▸ Problems to work on:
A) From the text on human trafficking in Guinea, list every country it names as a place where Guinean women and girls were subjected to involuntary domestic servitude and forced prostitution.
B) Write the next part of the text on human trafficking in Guinea, starting after its final sentence.

══ Selected extract

= Human trafficking in Guinea =

Guinea ratified the 2000 UN TIP Protocol in November 2004.

In 2010, Guinea was a source, transit, and to a lesser extent, a destination country for men, women, and children subjected to trafficking in persons, specifically in the areas of forced labor and forced prostitution. The majority of victims were children, and these incidents of trafficking were more prevalent among Guinean citizens than among foreign migrants living in Guinea. Within the country, girls were largely subjected to involuntary domestic servitude and commercial sexual exploitation, while boys were subjected to forced begging and forced labor as street vendors, shoe shiners, and laborers in gold and diamond mines. Some Guinean men are also subjected to forced agricultural labor within Guinea. Smaller numbers of girls from Mali, Sierra Leone, Nigeria, Ghana, Liberia, Senegal, Burkina Faso, and Guinea-Bissau migrate to Guinea, where they were subjected to involuntary domestic servitude and likely also commercial sexual exploitation. Some Guinean boys and girls were subjected to forced labor in gold mining operations in Senegal, Mali, and possibly other African countries. Guinean women and girls were subjected to involuntary domestic servitude and forced prostitution in Nigeria, Côte d'Ivoire, Benin, Senegal, Greece, and Spain. Chinese women were trafficked to Guinea for commercial sexual exploitation by Chinese traffickers. Networks also trafficked women from Nigeria, India, and Greece through Guinea to the Maghreb and onward to Europe, notably Italy, Ukraine, Switzerland, and France for forced prostitution and involuntary domestic servitude.

== Background ==
Also in 2010, the Government of Guinea did not fully comply with the minimum standards for the elimination of trafficking; however, it made significant efforts to do so, despite limited resources. The government sustained its efforts to investigate alleged trafficking crimes and detain suspected trafficking offenders during the reporting period. The junta, however, made minimal progress toward combating human trafficking in Guinea since coming to power in a coup d'etat in December 2008. While Guinea had an adequate anti-trafficking legal framework, which it had strengthened by enacting the Child Code of 2008, the junta did not report any trafficking prosecutions or convictions for the second year in a row, and protection and prevention efforts remained weak. Therefore, Guinea was placed on the "Tier 2 Watch List" for the third consecutive year. In February 2009, the head of government issued a declaration giving security forces the right to shoot anyone apprehended while trafficking a human being, raising significant human rights concerns. In the same month, the National Committee to Combat Human Trafficking met to evaluate the 2005–2006 National Action Plan and to outline an updated version for 2009–2011 but released no such document to the public. Many ministries claimed involvement in efforts to address trafficking, but the country was severely limited in its ability to address the problem due to budget constraints, capacity limitations, and unclear allocation of law enforcement and social welfare responsibilities.

════
══ Available data

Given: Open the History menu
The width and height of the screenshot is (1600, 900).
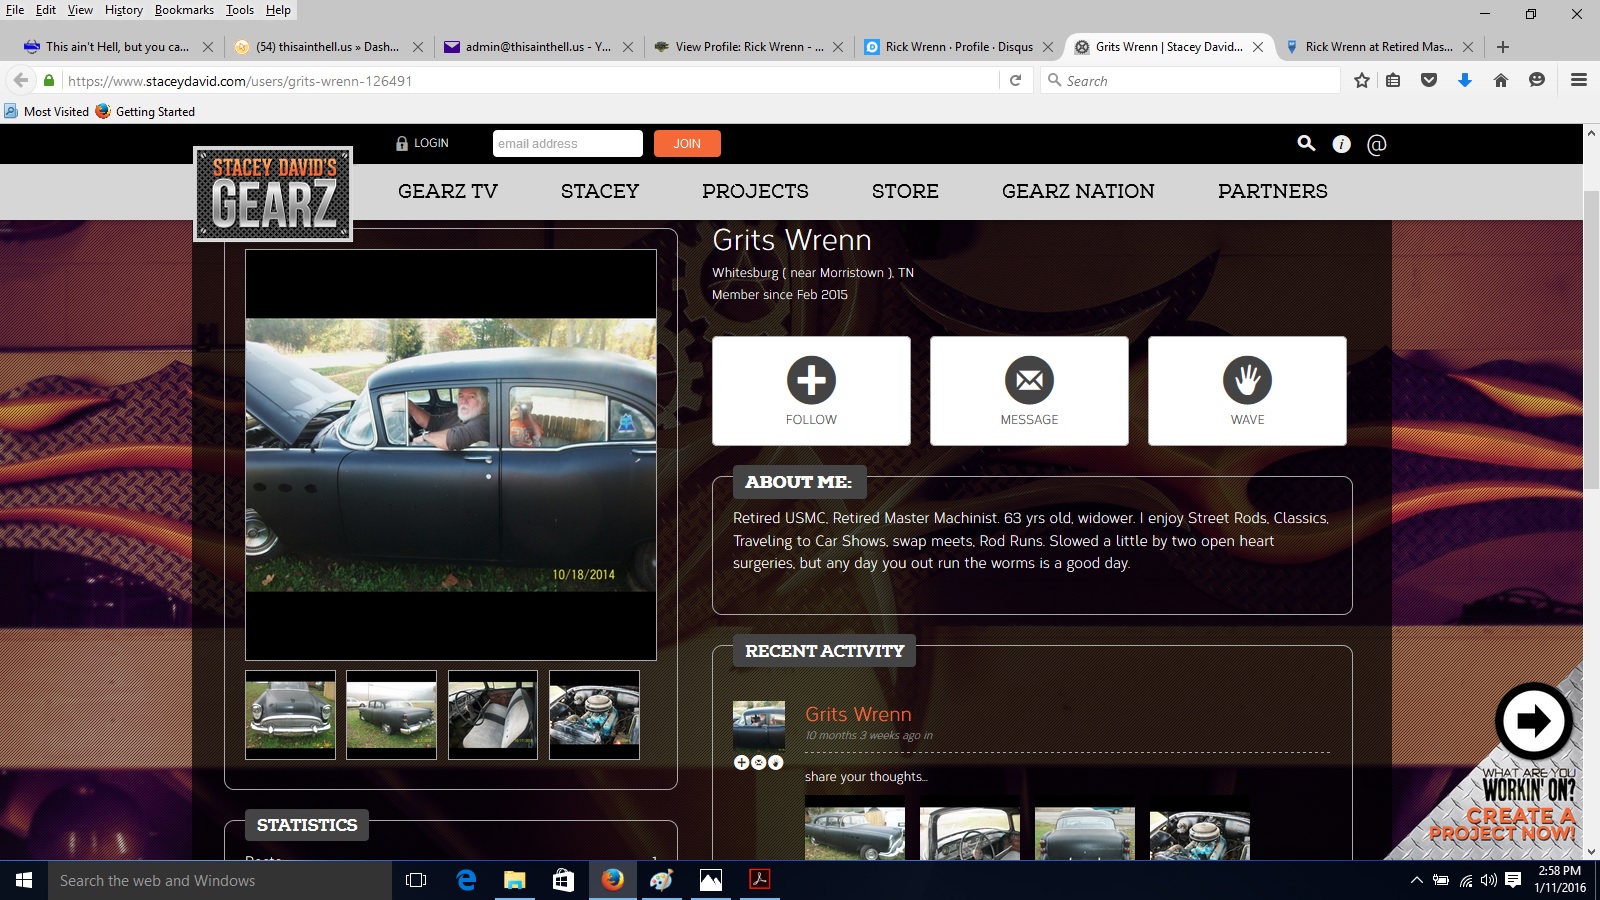Looking at the screenshot, I should [123, 10].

════

▸ Response list:
A) Nigeria, Côte d'Ivoire, Benin, Senegal, Greece, Spain

B)
The US State Department's Office to Monitor and Combat Trafficking in Persons placed the country in "Tier 3" in 2017. The country was placed at Tier 2 in 2023.

==Prosecution (2010)==
The Government of Guinea did not show progress in its anti-trafficking law enforcement efforts during the reporting period. Guinea prohibits all forms of trafficking in persons through separate statutes. The Child Code of 2008 includes provisions prohibiting all forms of child trafficking, specifically criminalizing child domestic servitude, and allowing NGOs to bring cases to court on behalf of victims. The government, in partnership with NGOs and international organizations, has yet to complete the implementing text for this law, which will prescribe penalties that allow the law to be enforced. Article 337 of the 1998 Penal Code prohibits individuals from entering into agreements that deprive third parties of their liberty, prescribing penalties of five to 10 years' imprisonment and confiscation of any resulting profits. Forced prostitution and child prostitution are criminalized by Article 329 of Guinea's Penal Code, which prescribes six months to two years' imprisonment if the trafficked victim is an adult, and two to five years' imprisonment if the victim is a child. These penalties for sex trafficking of adults are neither sufficiently stringent nor commensurate with penalties prescribed for other serious crimes, such as rape. The government did not prosecute any human trafficking cases during the reporting period, although the Ministry of Justice reported that there were 13 new cases that involved the arrest of at least 40 suspected trafficking offenders during 2009. Of the alleged traffickers, 30 remain in detention. Another 17 trafficking cases from the previous reporting period continue to await prosecution. The government provided only limited specialized training to its officials on the recognition, investigation, and prosecution of human trafficking, due to budget constraints.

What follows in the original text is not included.